Begin TEXT SECTION

If we started the DX model car company, we would go to Ertl and say we want the 1970 Chevelle painted bright blue with a flat black hood and dog dish wheel covers.
Ertl would tel us there was a minimum of XXXX units and the price in a custom box would be xx per car and then we would write the check and wait 6 months to a year for our cars.
There would have to be an approval of the color sample and final details by us before we could ever think about production.

Then the DX Model car company would be just like Evergreen or Supercars.

I have made the process a lot simpler than it really is and I would have to say that Supercars really stands out among the others as being very, very proactive in securing the rights to do cars such as the Yenk's. Sox & Martin and whatever else they handle.
They are not just picking different wheel/color combo's and callong it an L/E :cheers

Discussion Starter · #14 · (Edited)

Thats the information I wanted/needed.

End TEXT SECTION
Begin MATERIAL SHOWN

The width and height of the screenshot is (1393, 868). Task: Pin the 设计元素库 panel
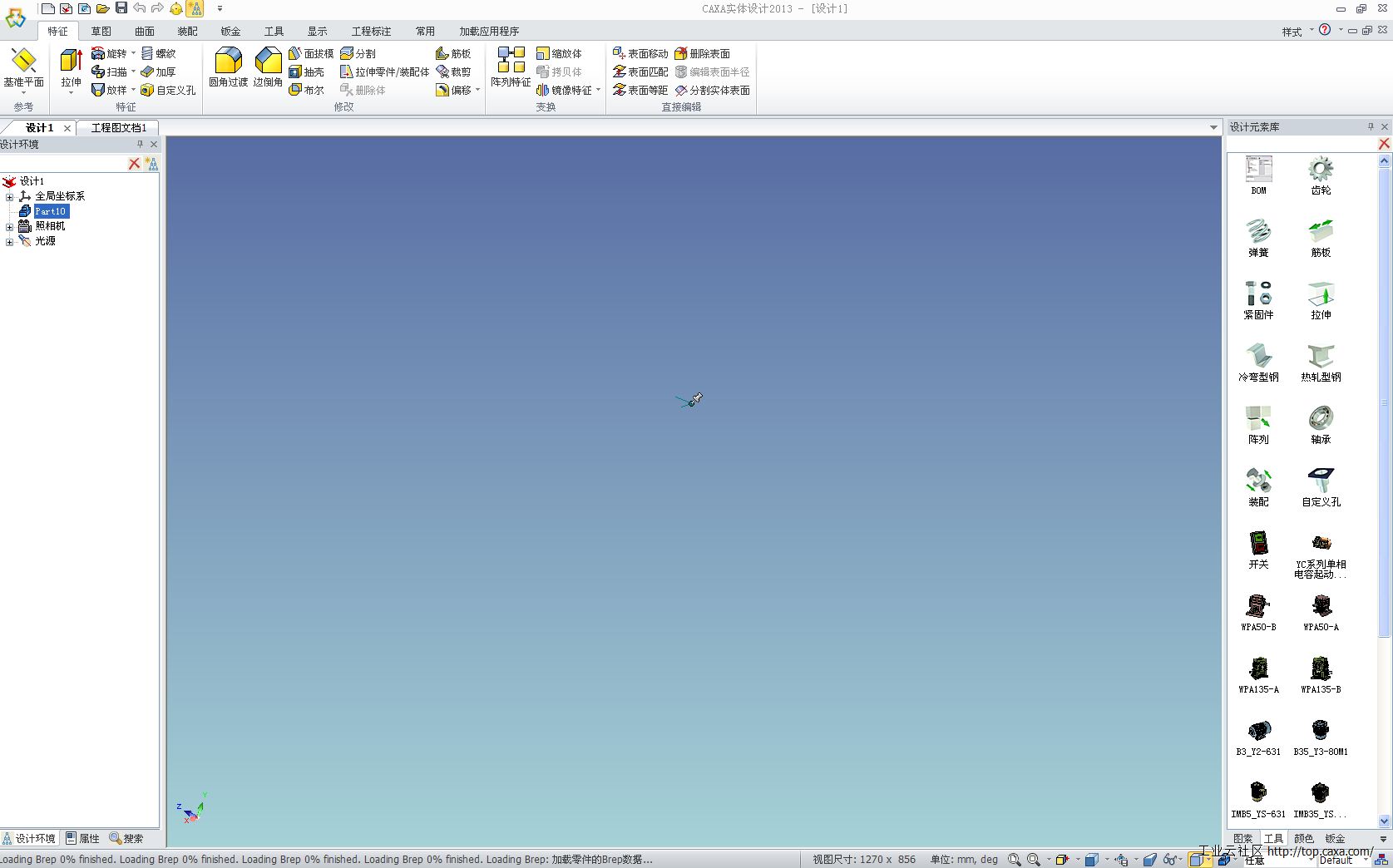point(1371,127)
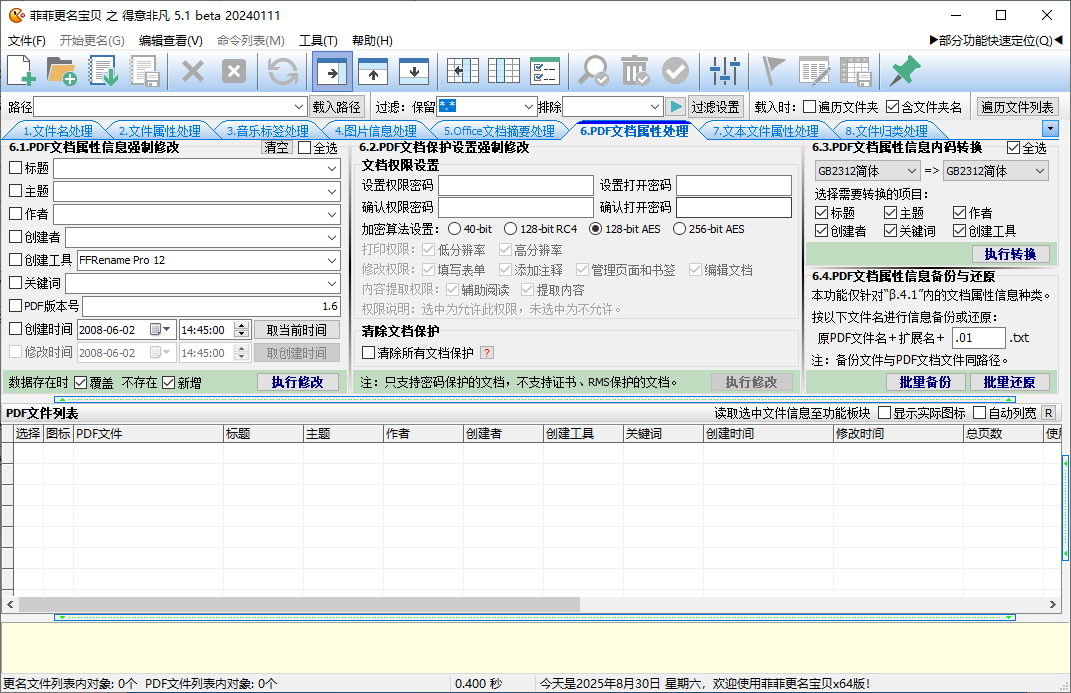This screenshot has height=693, width=1071.
Task: Click the trash bin toolbar icon
Action: (x=634, y=71)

End MATERIAL SHOWN

Continue the forum discussion about commissioning model cars, picking up after its final sentence.

▶ [TASK OUTPUT]
Al mentioned that they were commissioned thrid party companies, I was trying to figure out if they made their own cars or used existing molds.

FYI, we already have a DX Car, limited to only 1 and guess who has it :lol

· Registered
10,518 Posts
Great job Jeff! :nicejob :nicejob :nicejob
I would had wrote alot more last night but it had been a long day on the road. Jim at SC does great job securing the rights to do the right car that up until now, no one else can do or has done. They have done several Mopar B-body top-up convertibles.

One of the thing that I would suggest to do would be to go to www.scale18.com and search the huge list. Do a search by keywords like "Ertl" and "Supercars" or "Campbell" or Evergreen". You would get an idea of when the particular ertl was made and most important, how many were maid.

I see diecast companies as more of a licensing company like and SC as a sub-licensing company. Ertl may have bought the rights to do the likelyhood of a '69 Camaro from GM in 1/18, but SC has it to the rights to use the Yenko name in 1/18. Without each other contributing, the car could not be made.

Discussion Starter · #16 ·
Thanks guys, this has been tremendous for me as I venture down another road in my collecting.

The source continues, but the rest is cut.